"""

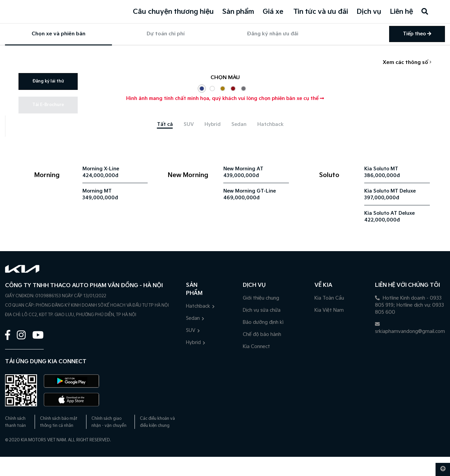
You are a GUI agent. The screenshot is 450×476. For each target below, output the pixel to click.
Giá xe (273, 12)
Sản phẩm (238, 12)
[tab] (165, 124)
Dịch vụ (369, 12)
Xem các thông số (407, 62)
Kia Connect (256, 346)
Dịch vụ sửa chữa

"""

-- AIM OF THE EXERCISE --
Please print all of the lines above word for word, leaving out the pictures.

-- TASK RESPONSE --
You are a GUI agent. The screenshot is 450×476. For each target below, output the pixel to click.
Giá xe (273, 12)
Sản phẩm (238, 12)
[tab] (165, 124)
Dịch vụ (369, 12)
Xem các thông số (407, 62)
Kia Connect (256, 346)
Dịch vụ sửa chữa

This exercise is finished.